1) Belleville-Tóquio (Belleville-Tokyo, 2010, França). Direção: Élise Girard. Roteiro: Isabelle Pandazopoulos, Élise Girard. Elenco: Valérie Donzelli, Jérémie Elkaïm, Philippe Nahon. Duração: 72 minutos.

O naturalismo escolhido pela diretora Élise Girard para abordar o cotidiano de um casal que esqueceu as razões de permanecerem juntos – cumplicidade, carinho, amor e paixão -, lidando com a instabilidade e o descontentamento da união, é um retrato realista, mas pouco original, especialmente se contextualizado como tema recorrente do cinema francês. Portanto, apesar de expor sinceramente os conflitos e rachaduras no romance de Marie (Donzelli) e Julien (Elkaim), Belleville-Tóquio não é uma satisfatória experiência cinematográfica e não trás absolutamente nada de novo a um gênero exaustivamente explorado em filmes melhores.

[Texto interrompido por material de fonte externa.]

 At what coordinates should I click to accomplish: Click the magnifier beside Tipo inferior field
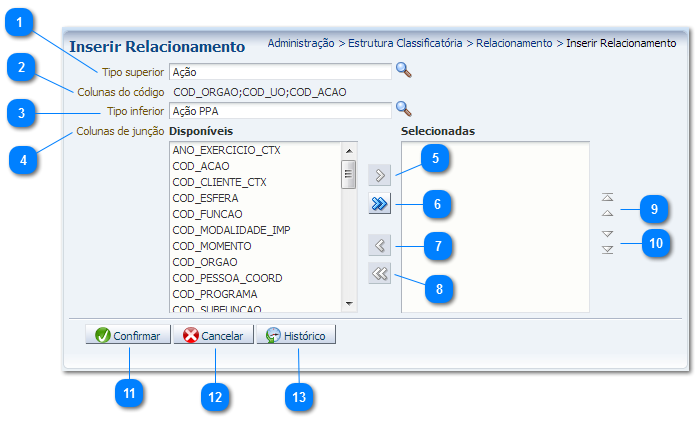(403, 109)
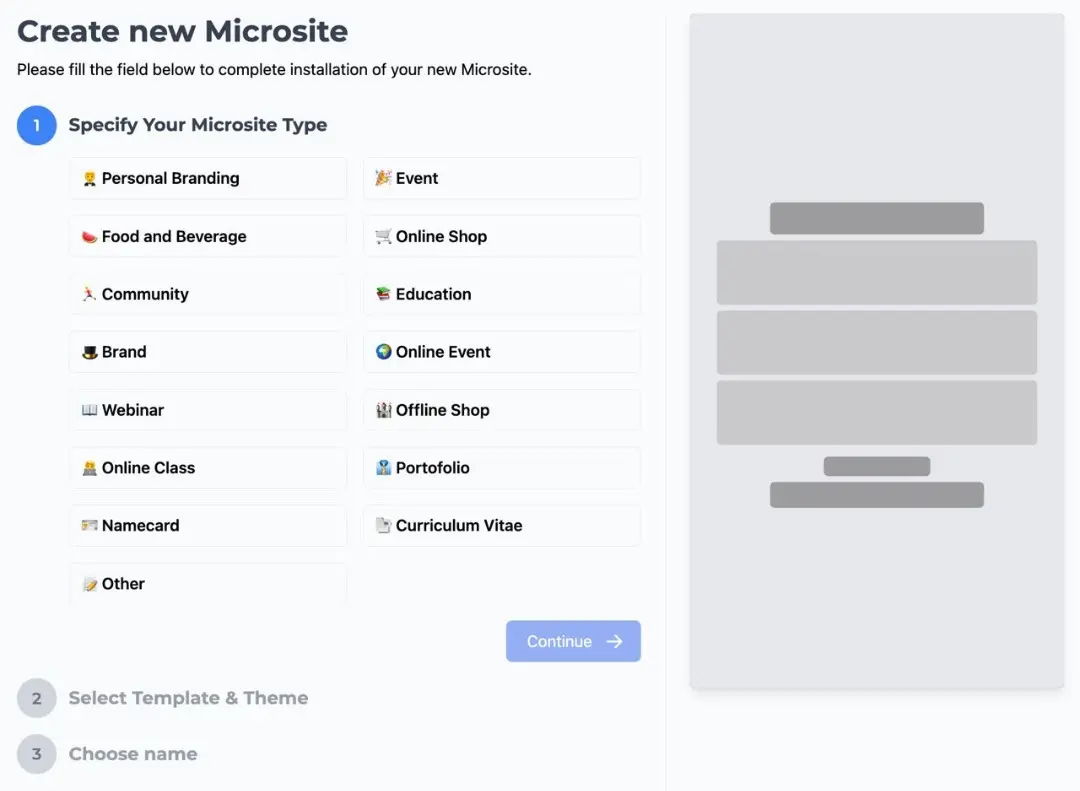Pick the Food and Beverage option

[x=208, y=237]
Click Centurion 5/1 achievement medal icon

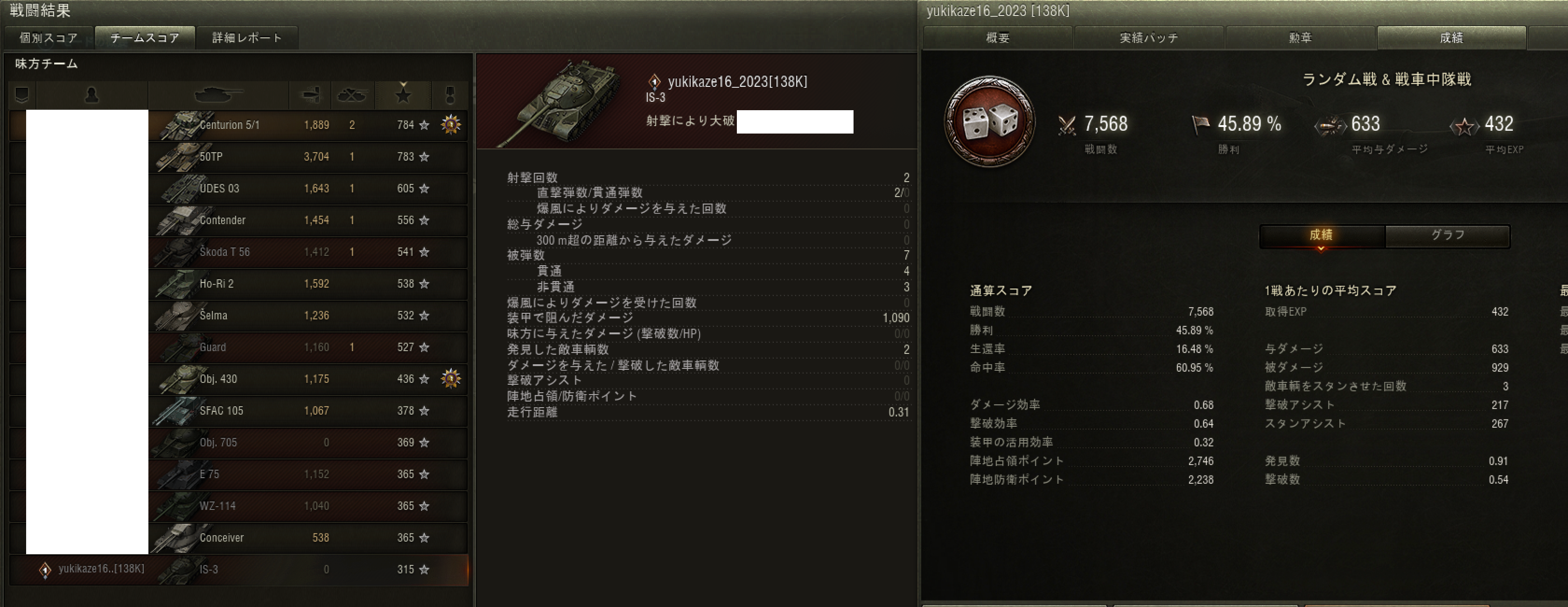pyautogui.click(x=450, y=125)
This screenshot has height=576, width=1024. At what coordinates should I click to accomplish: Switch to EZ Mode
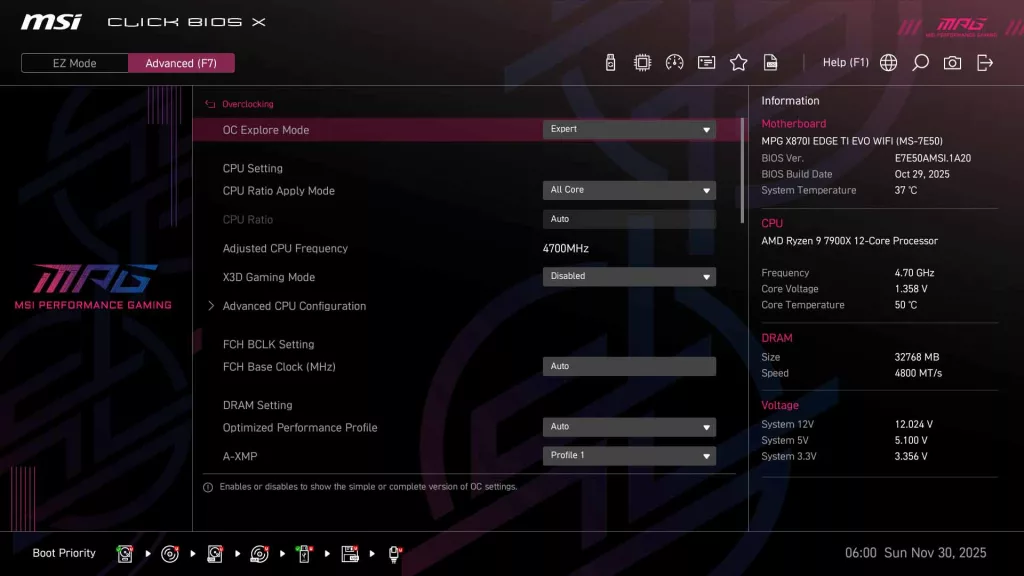click(x=73, y=62)
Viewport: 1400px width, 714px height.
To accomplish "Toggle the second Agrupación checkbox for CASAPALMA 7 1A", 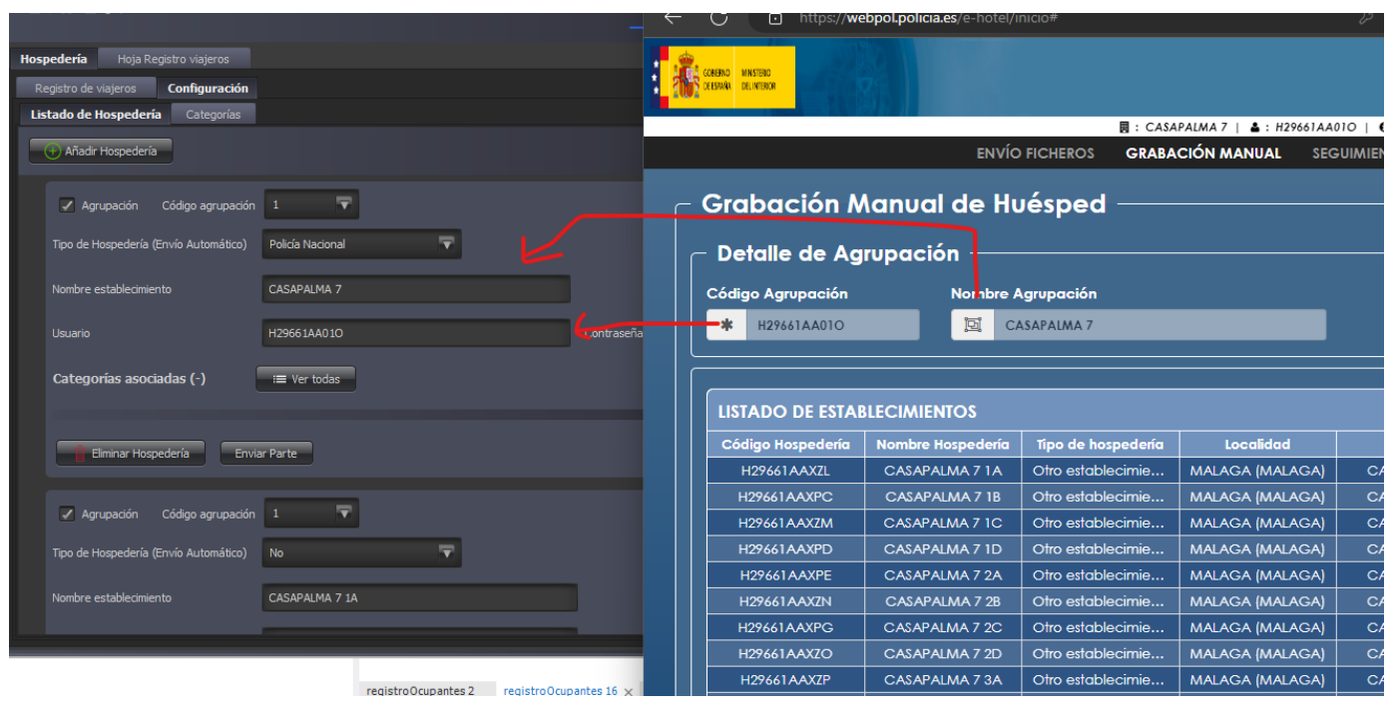I will (x=67, y=514).

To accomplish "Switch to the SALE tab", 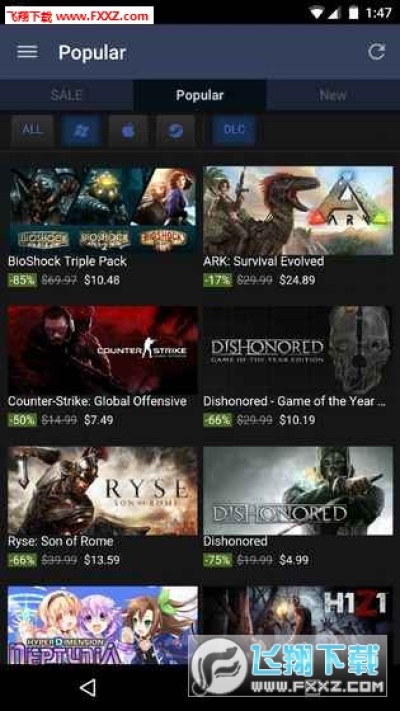I will [67, 95].
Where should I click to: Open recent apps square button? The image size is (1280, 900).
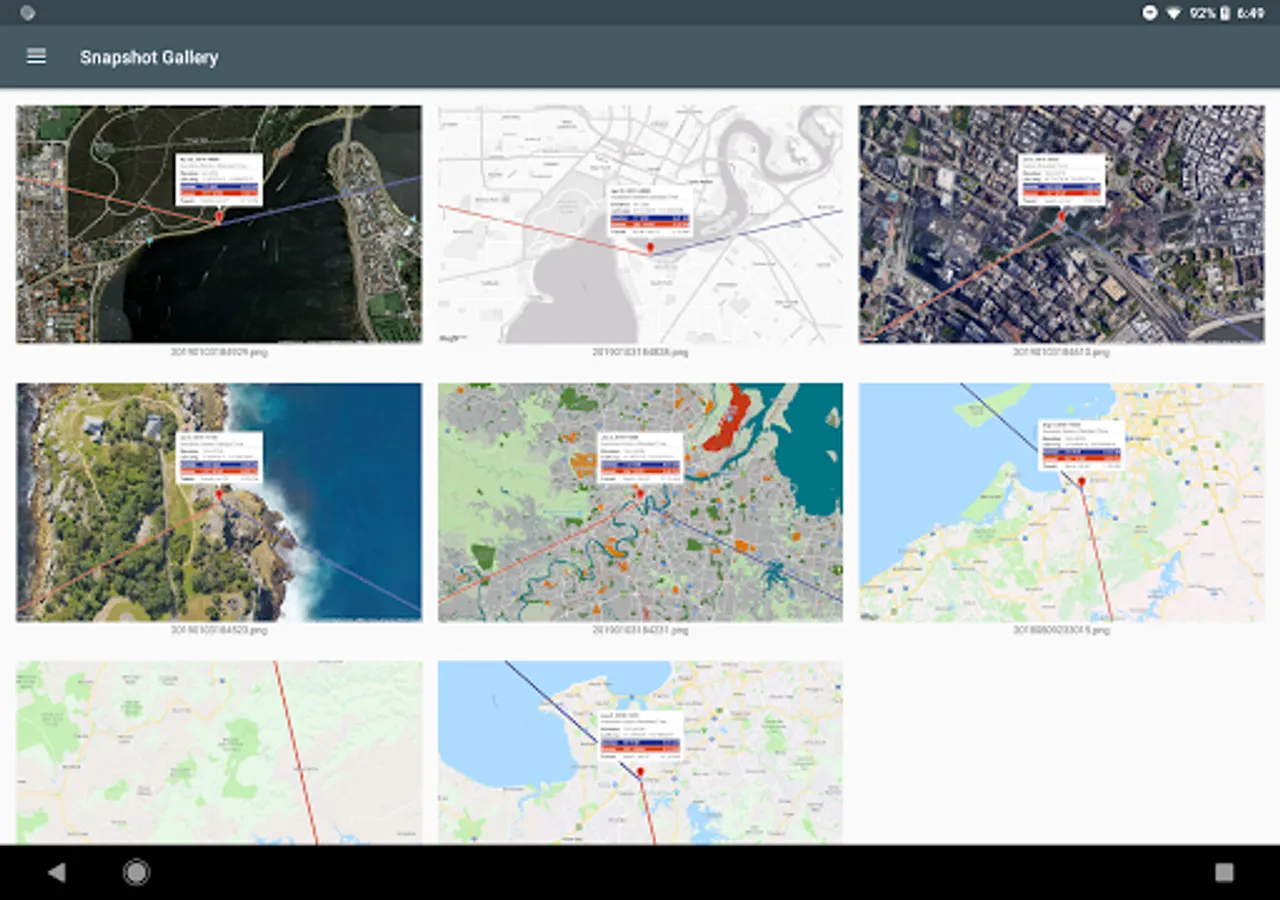pos(1224,873)
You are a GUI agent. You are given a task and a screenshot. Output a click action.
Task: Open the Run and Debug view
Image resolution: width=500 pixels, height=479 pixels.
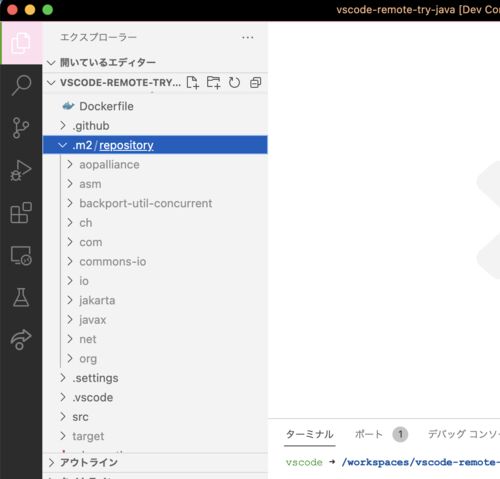[x=21, y=170]
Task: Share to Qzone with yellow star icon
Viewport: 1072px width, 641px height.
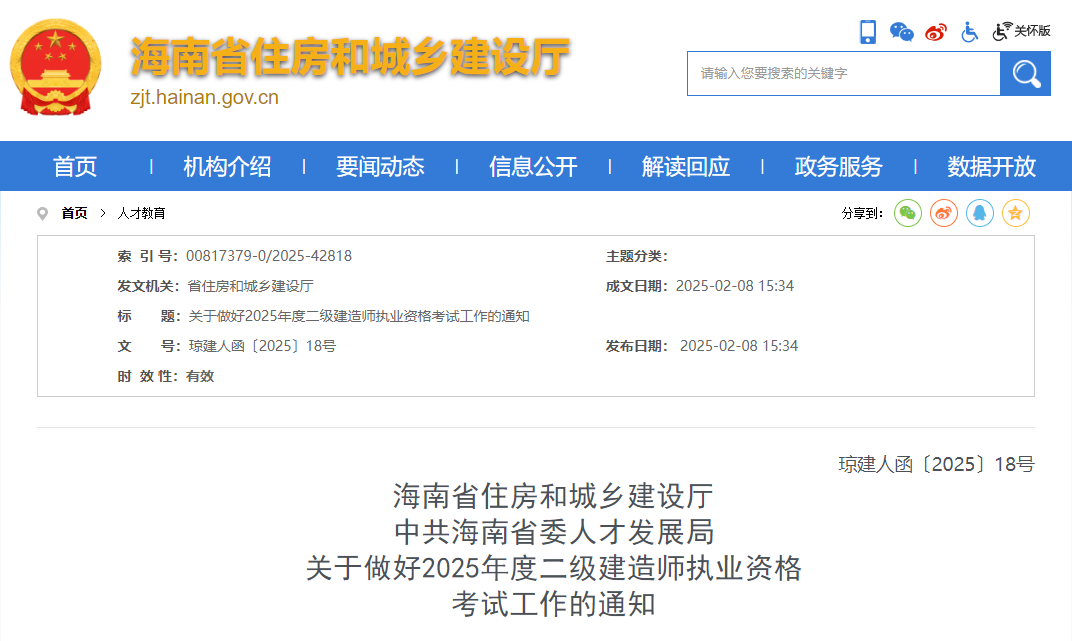Action: 1015,213
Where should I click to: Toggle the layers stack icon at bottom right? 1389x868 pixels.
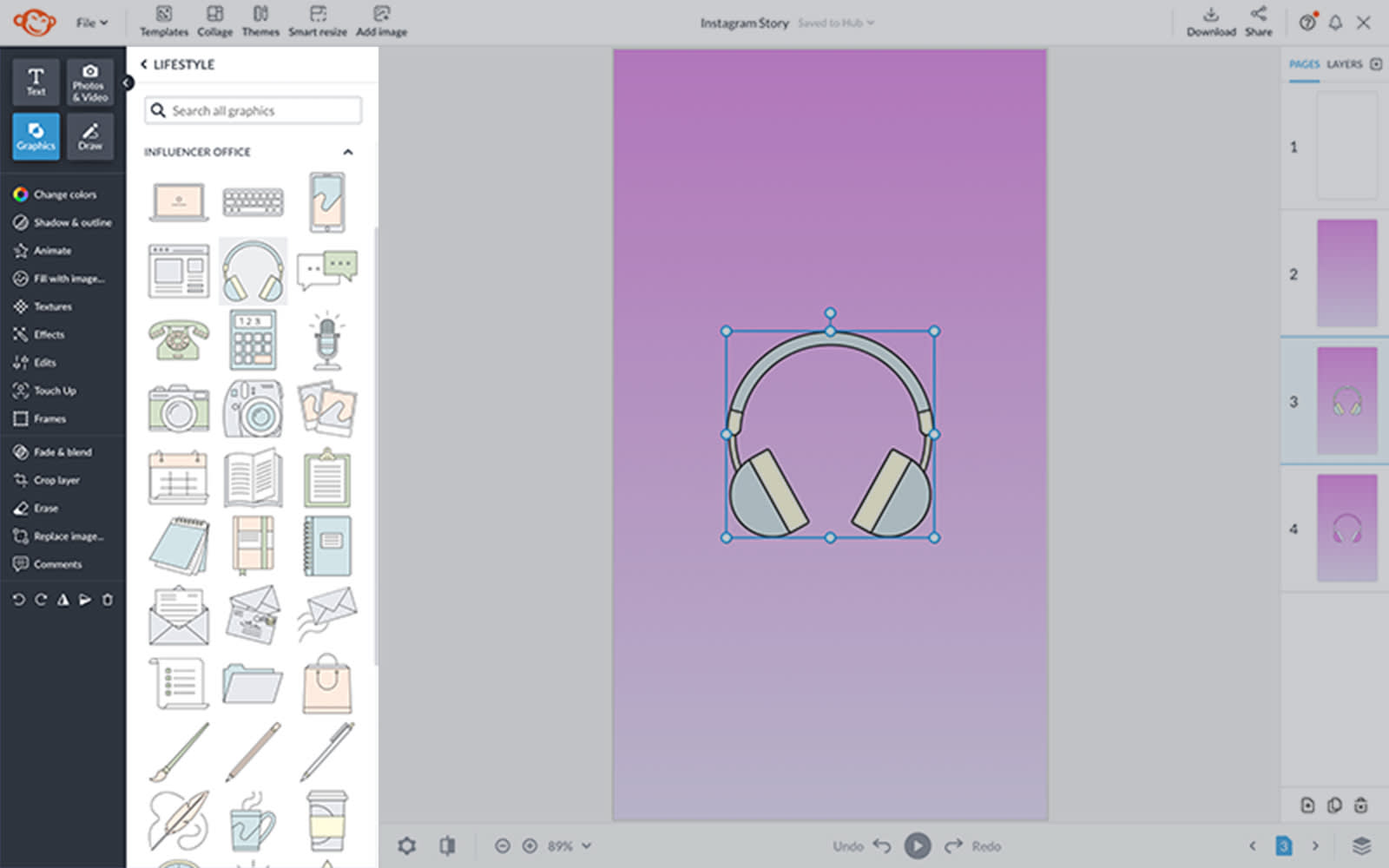point(1361,845)
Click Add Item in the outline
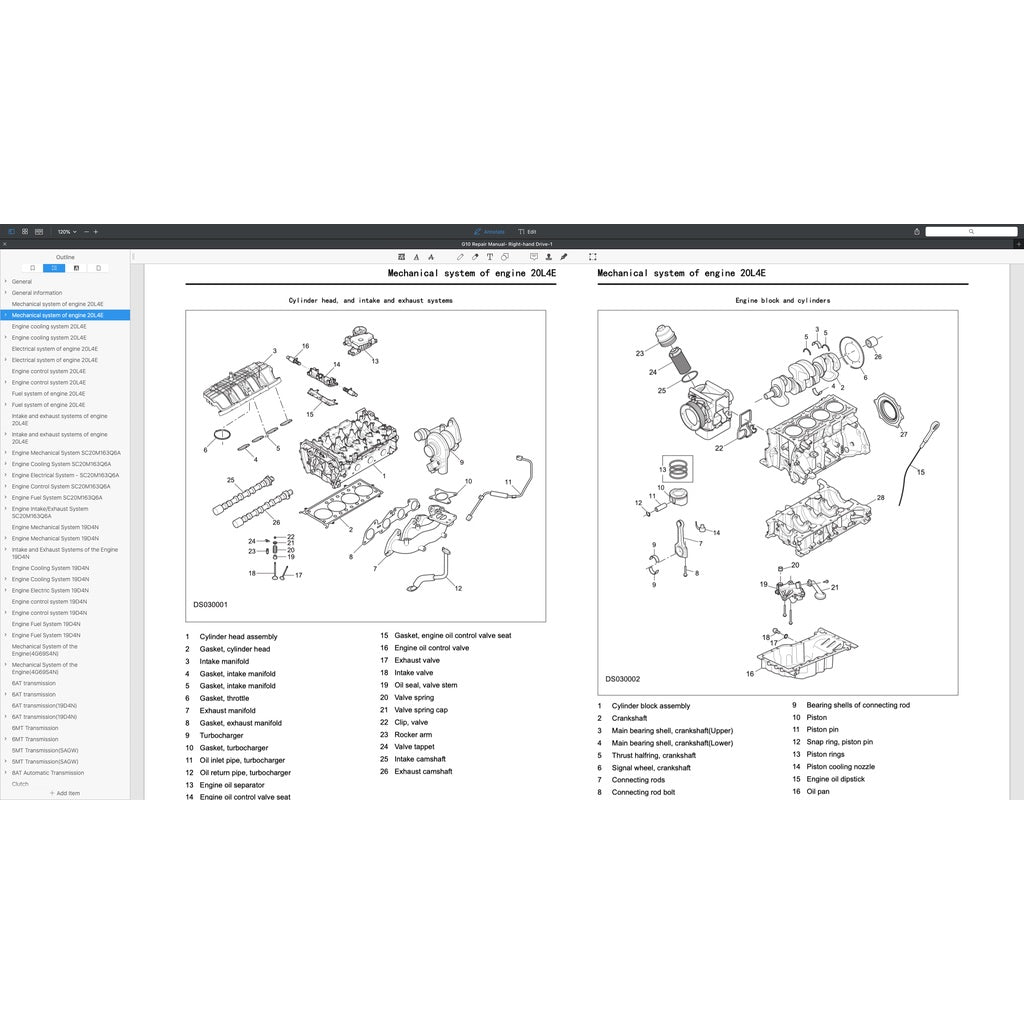This screenshot has height=1024, width=1024. (x=66, y=792)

O título do longa expõe a sutileza no entendimento daquele evento que é a gota d’água para afastar Marie e Julien. Ela, grávida, trabalha em um cinema de filmes antigos e parece repetir o retrato de mulher traída, irônica, amarga e desagradável que nem a presença espirituosa dos chefes, Jean-Jacques e Jean-Loup, consegue quebrar. Ele, não sabe realmente o que quer, e amar e sentir pena confundem-se em um misto de repulsa e carinho. Tudo muito francês (no pior estilo), e nem mesmo as ações dos amigos parecem ajudam a reconciliar o casal, estimulando-os ao canibalismo mútuo.

A direção de Élise Girard tem momentos inspirados, como no primeiro “Eu te amo” de Julien, abafado pelo som de chegada do trem à estação. Ela também tem um bom olhar para a composição de quadros, como naquele em que Julien acua e cerca a esposa graças a sua presença refletida no espelho detrás de Marie, e finalmente, aquele que ilustra o casal caminhando em direções opostas ao serem enxergados através de uma vitrina.

Pena que Élise Girard não consegue superar o tom pessimista de que a traição é intrínseca na raça humana, e o faz ainda por cima de maneira desinteressante e simplesmente entediante, comprometendo uma narrativa de pouco mais de 70 minutos. Um desagradável começo para a minha Mostra.